Friday, January 6, 2012


One of the joys of living in sparsely populated northeast Missouri is the dearth of traffic. That's especially true at 4:30 am, which is when I aim to pull out of Rutledge to catch the early train to Chicago—departing Quincy IL promptly at 6:12 am every day.

I took that trip this morning, but the ride didn't turn out to be quite so mundane as I have become accustomed to finding it. There wasn't any more traffic than usual; there just wasn't as much fuel as usual either—and when the dashboard pinged to inform of us of that inconvenience it was too late to swap out cars. We needed diesel at 5 am and were not in a position to drive very far out of our way to hunt for it. Suddenly, things got a lot more exciting.

As we quickly decided to detour to Edina, the 15-minute cushion built into our schedule evaporated in a blink. Worse, we weren't sure we had enough fuel to reach Edina. As if that weren't challenge enough, we were also not sure the BP station would be open that early even if we made it that far.

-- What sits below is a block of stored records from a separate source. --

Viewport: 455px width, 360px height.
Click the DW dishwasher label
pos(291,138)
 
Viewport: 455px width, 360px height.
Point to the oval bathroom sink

While biting our nails, we quickly calculated our options for rerouting if we missed the Quincy train. We had the possibility of catching the eastbound Southwest Chief in La Plata MO, or the eastbound California Zephyr in Ottumwa IA, both of which were due in circa 10 am and would still get us comfortably to Chicago in time for our 9:30 pm departure on the Lake Shore Limited tonight.

(Amazingly, we have access to three daily trains to and from Chicago within a 60-mile radius. We almost always take the Quincy train because: a) it arrives earlier and can easily make all same-day connections with other trains; b) this train originates in Quincy and is thus almost never late, while the other two originate in California and have plenty of time to get into mischief en route; and c) it's half the price, due to subsidies from the state of Illinois.)

While changing trains wasn't our preference (it would take a gob more running around to make the connection and we'd pay an arm and a leg for last-minute tickets), it helped to know it wasn't Quincy or nothing.

Even after we glided into Edina on fumes and were lucky enough to have the station turn on its lights as we pulled in (we were their very first customer this morning), there was still a matter of hightailing it to Quincy in time. After refueling, we had exactly 68 minutes to cover 50 miles. It was going to be tight.

While it wasn't the most relaxing ride I can remember, Alline (our driver this morning) was up to the challenge and successfully eluded all wildlife and vehicles (including deer and highway patrol), and the train was blessedly still in the station as we skidded into the depot. After jumping out of the car, popping the trunk, and rushing aboard with our sundry baggage, we gratefully plopped into our seats and exhaled. The train pulled out two minutes later. Whew!

Tragedy of the Commons: Motorized Division

All the while we were doing this Keystone Kops routine, we were wondering why the car had so little fuel in it. At both Sandhill Farm and Dancing Rabbit we maintain a community-owned fleet of vehicles and the refueling norms are clear: Don't (as in never) return a car with less than a quarter tank of gas.

As you can easily imagine, it doesn't take many experiences like the one we had this morning to motivate folks to promulgate such a norm. The trick though, is getting people to follow it. When you're the only one using a vehicle, you're much more likely to be attuned to the fuel gauge. When you it's a vehicle you seldom use, you tend to be less diligent. If you're only going for a short ride, you may not even look at the fuel gauge at all.

Unfortunately, this kind of casualness translates into someone occasionally being caught short with few corrective options available. This morning, that someone was us.

While we dodged the bullet today, this story poignantly illuminates one of the challenges groups must face when resources are shared: how do you maintain the level of responsibility associated with sole ownership while at the same time enjoying the substantial economic leveraging of joint ownership. This is a work in progress.

• • •

Meanwhile, today is the start of a 23-day road trip, during which Ma'ikwe's and my wanderings will describe a giant circle (actually, it will look more like a basketball with one side stove in) around the eastern third of the US: Quincy IL to Chicago to Rochester NY to Gettysburg PA to Afton VA to Waynesboro TN to Fairhope AL, then back to the Windy City and home. Roughly 4500 miles all told. Who says you have to stay at home in the dead of winter?

We'll be doing a little of everything: visiting family, conducting a facilitation training, participating in FIC Oversight Committee meetings, and presenting a public award. It's a wardrobe challenge packing for both upstate NY and Mobile Bay in January, but we're tough (and so is Ma'ikwe's suitcase).